Mr. Minto took out his note-case and put his pawn-ticket away beside the piece of Dodo’s clown costume.
“And…isn’t that a spot of blood on it?”
“So it is, sir. Some of the things what we get popped here are in a terrible state, sir. Messy isn’t the name for them, sir. Tomato soup and everything all over them, sir.”
Mr. Minto put his note-case away, resisting the temptation of handing the girl the piece of torn material and telling her to mend the garment lying on the counter. It would have done the job very well, for the garment was Dodo’s clown costume.
He changed his tactics.
“Who was that gentleman who came down the stairs just now?” he asked.
“Just a friend of mine, sir,” said the charming girl, in a softer and more polite voice than ever.
“And what was the parcel he gave you?” asked Mr. Minto. “A present for a beautiful young lady, eh?”
“Listen, you…” said the girl, in quite a different kind of voice. “You keep your nose out of this, Mr. Ruddy Detective! Think you’re a smart guy, do you? You get this, son—with feet like yours, you couldn’t ever disguise yourself as anything but a ’tec. There’s your watch, mister. Now scram!”
Mr. Minto scrammed.
Chapter Twelve
The evening performance of the circus was nearly over before Mr. Minto reached Martin’s Field. The audience was bigger than ever; news of the afternoon’s tragedy having got round, they rolled up in their thousands—people who would have written strong letters to the newspapers condemning bull-fighting as a cruel sport—in the hope of more blood. They did not get blood; instead, they were themselves bled.
The tiger act did not appear at all, owing to a strange reluctance on the part of everyone in the circus to take the place of Anton and Miller; but Joseph Carey, with an eye always open for business, made a neat little speech towards the close of the performance, regretting that the tigers were not able to appear in the ring, and inviting the audience to view these dangerous man-eating animals in their cage at the conclusion of the show. A small charge would be involved for the privilege of seeing the beasts—sixpence per head, children half-price. The attendants would pass among the members of the audience, and Mr. Carey advised all to purchase tickets in advance, and on no account to miss a sight that only came once in a lifetime.

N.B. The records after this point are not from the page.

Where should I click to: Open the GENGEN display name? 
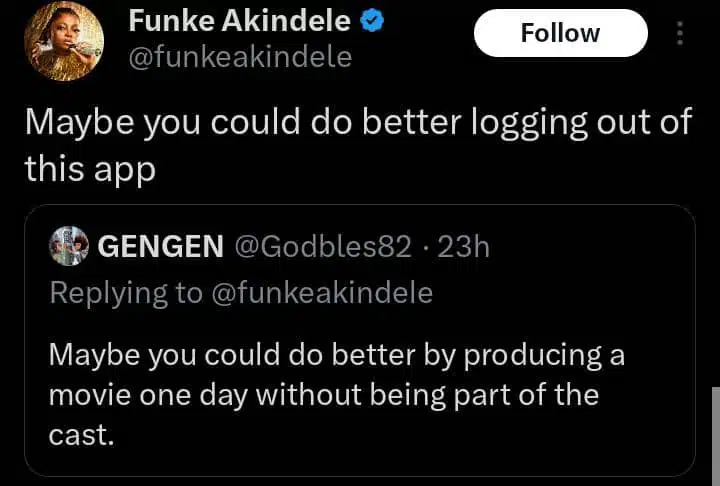point(160,246)
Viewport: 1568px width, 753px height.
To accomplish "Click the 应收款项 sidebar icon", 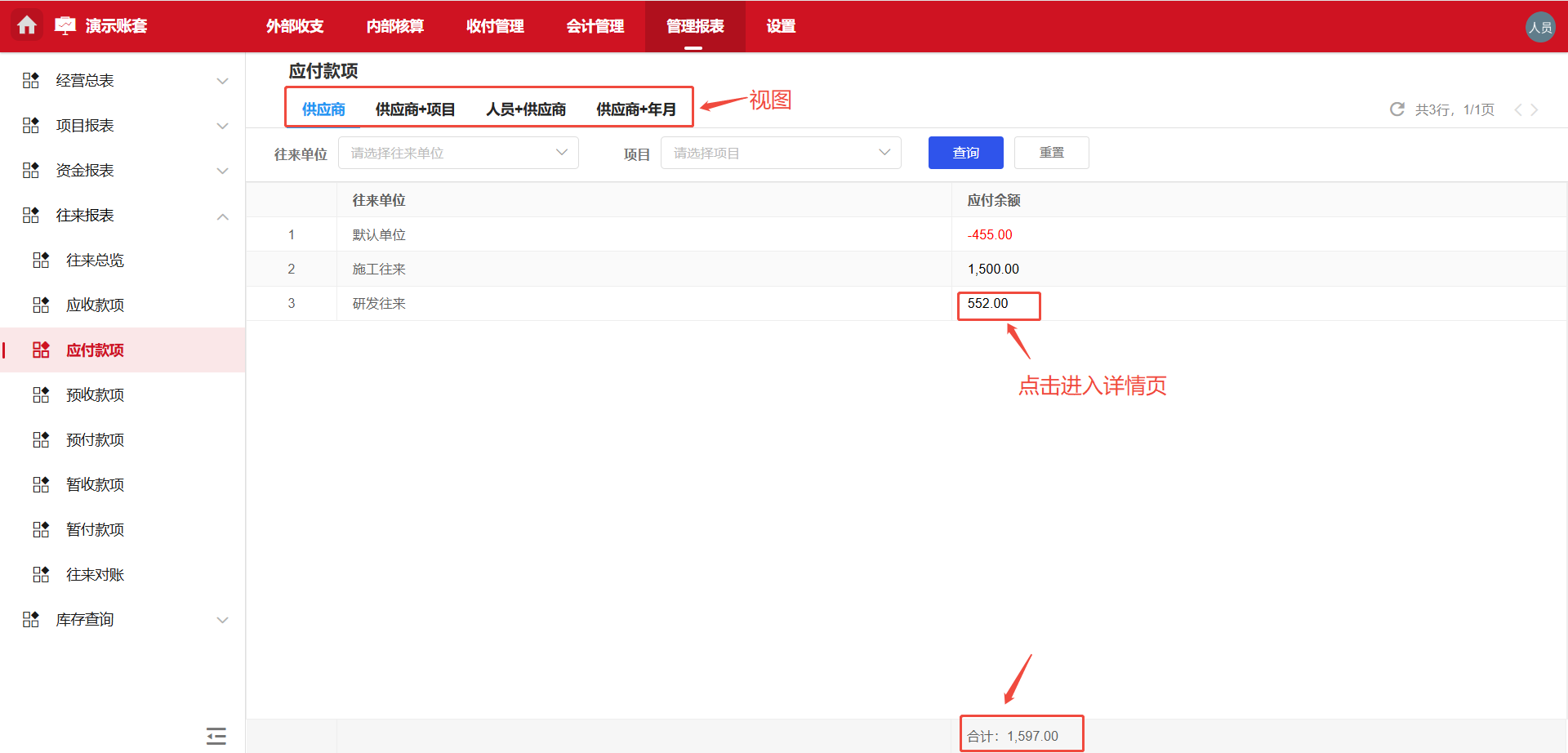I will (41, 304).
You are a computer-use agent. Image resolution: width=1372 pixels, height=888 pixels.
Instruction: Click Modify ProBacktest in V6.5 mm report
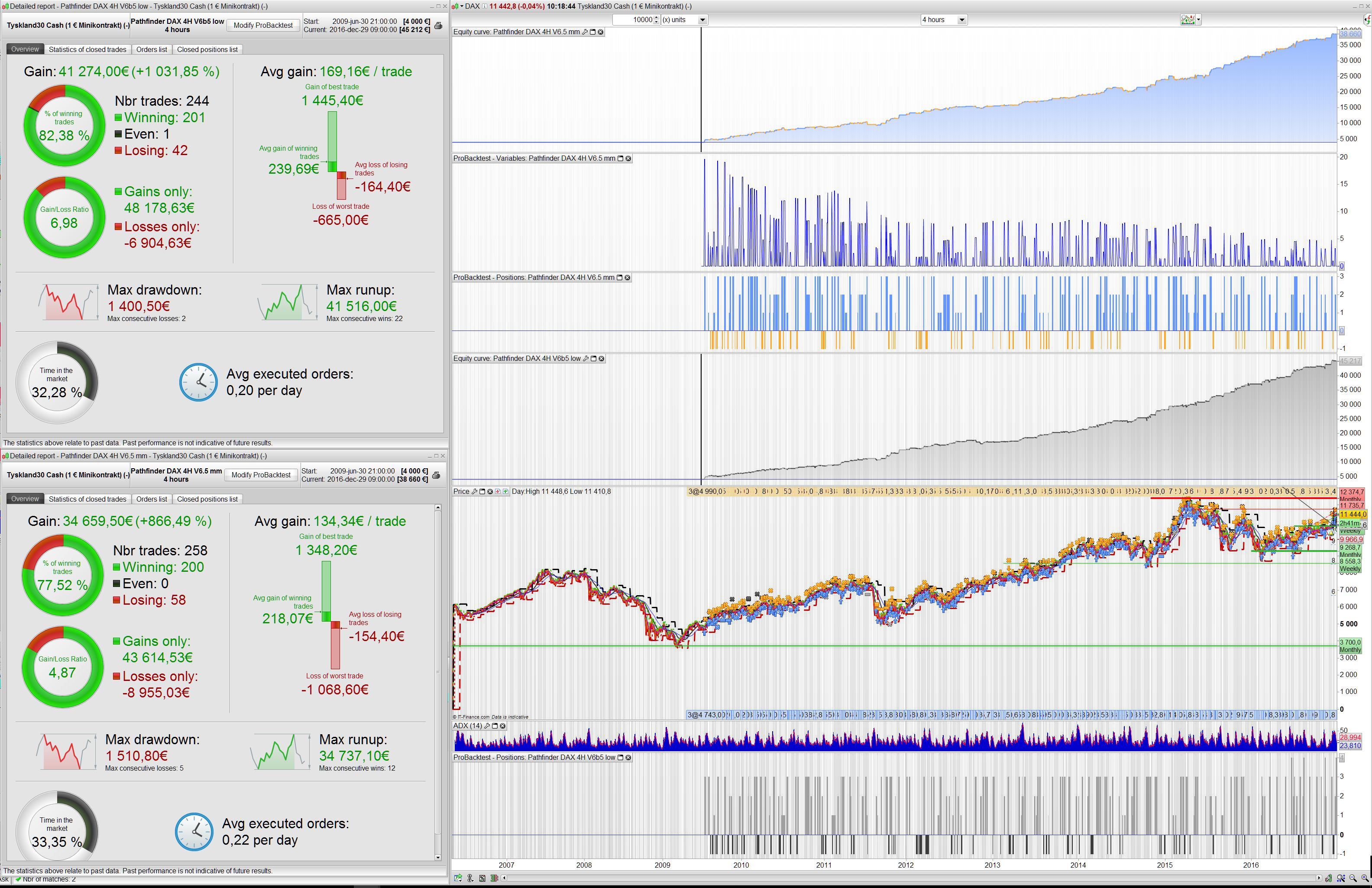261,475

The audience flocked to gape at the tigers, and Joe Carey found himself nearly fifty pounds richer as a result. It was, he decided, an ill wind that blew nobody any good.
Mr. Minto cornered Lorimer at last, two turns before he went on.

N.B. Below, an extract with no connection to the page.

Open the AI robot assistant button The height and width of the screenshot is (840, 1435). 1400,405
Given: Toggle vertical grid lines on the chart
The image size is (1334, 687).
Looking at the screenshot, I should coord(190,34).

“I’ve been wanting to see you all day,” he said. “I’d like to ask you a few questions.”
The trapeze artist smiled.
“I’ve been expecting you,” he said. “Loretta, stay here—in case he arrests m
e.”
“Well, now…where did you go after you left Dodo’s party?”
“I went to keep an appointment.”
“With whom?” asked Mr. Minto, remembering his prepositions.
“With Anton.”
Mr. Minto rubbed his chin.
“And did you keep the appointment?”
“I did.”
“What happened?”
“We talked for a quarter of an hour or so. Then I left him, and went across to my own dressing-tent.”
“Why?”
“To get a revolver.”
“What for?” asked Mr. Minto, forgetting his prepositions this time.

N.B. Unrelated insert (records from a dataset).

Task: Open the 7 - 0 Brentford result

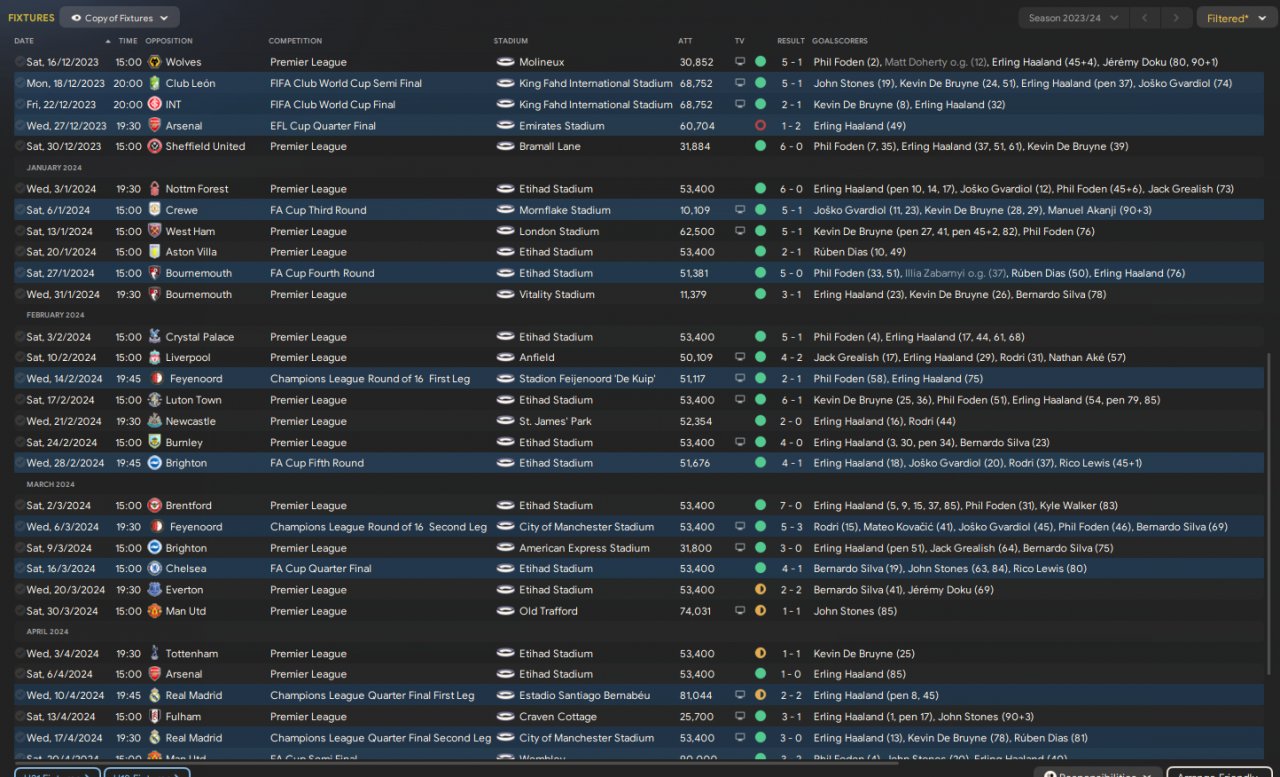Action: (x=790, y=506)
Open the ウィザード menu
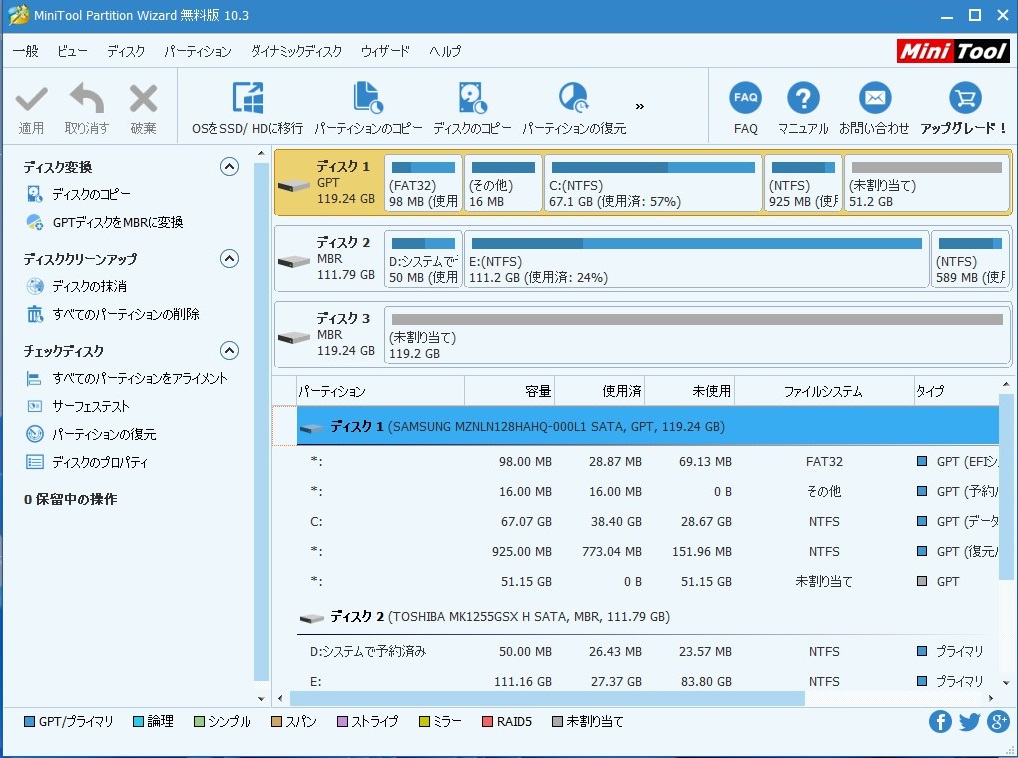The height and width of the screenshot is (758, 1018). pos(385,51)
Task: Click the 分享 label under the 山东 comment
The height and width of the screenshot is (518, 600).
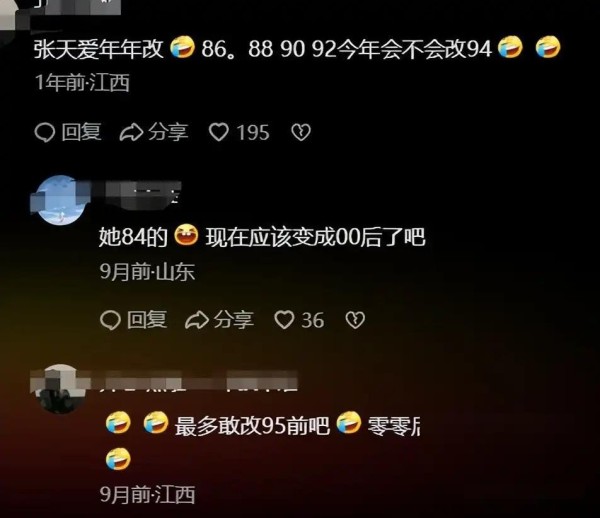Action: [234, 319]
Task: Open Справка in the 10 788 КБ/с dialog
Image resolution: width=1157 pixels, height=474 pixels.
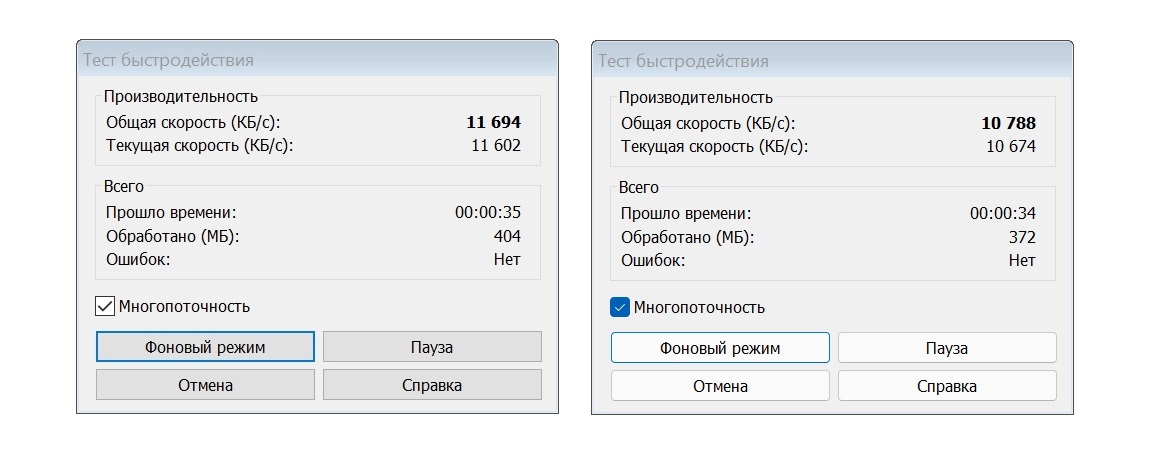Action: coord(947,386)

Lorimer lit a cigarette before answering.
“To kill Anton,” he said.
Loretta, sitting on a table and staring at her husband, did not move. Mr. Minto scratched his head. He did not like these people who were so commendably frank and who told you everything.
“You realize what you’re saying, Lorimer, don’t you?” he asked. “I could arrest you for the murder of Anton.”
“You could,” said Lorimer. “You’d be a damned fool if you did, though. I said I got a revolver to kill Anton. I didn’t say that I killed him. I didn’t kill him, if you want to know—I was beaten to it.”
“Really?” said Mr. Minto. “Very interesting. Come on, now. Wouldn’t it be better to tell me the whole story?”
Lorimer looked across at his wife.
“Tell the man, Lorrie,” said Loretta. “He’ll find it out in any case, so you might as well tell him.”
Mr. Minto bowed an acknowledgment of this compliment.
“Right,” said Lorimer. “I’ll start at the beginning.”
“A very sensible place to start,” said Mr. Minto.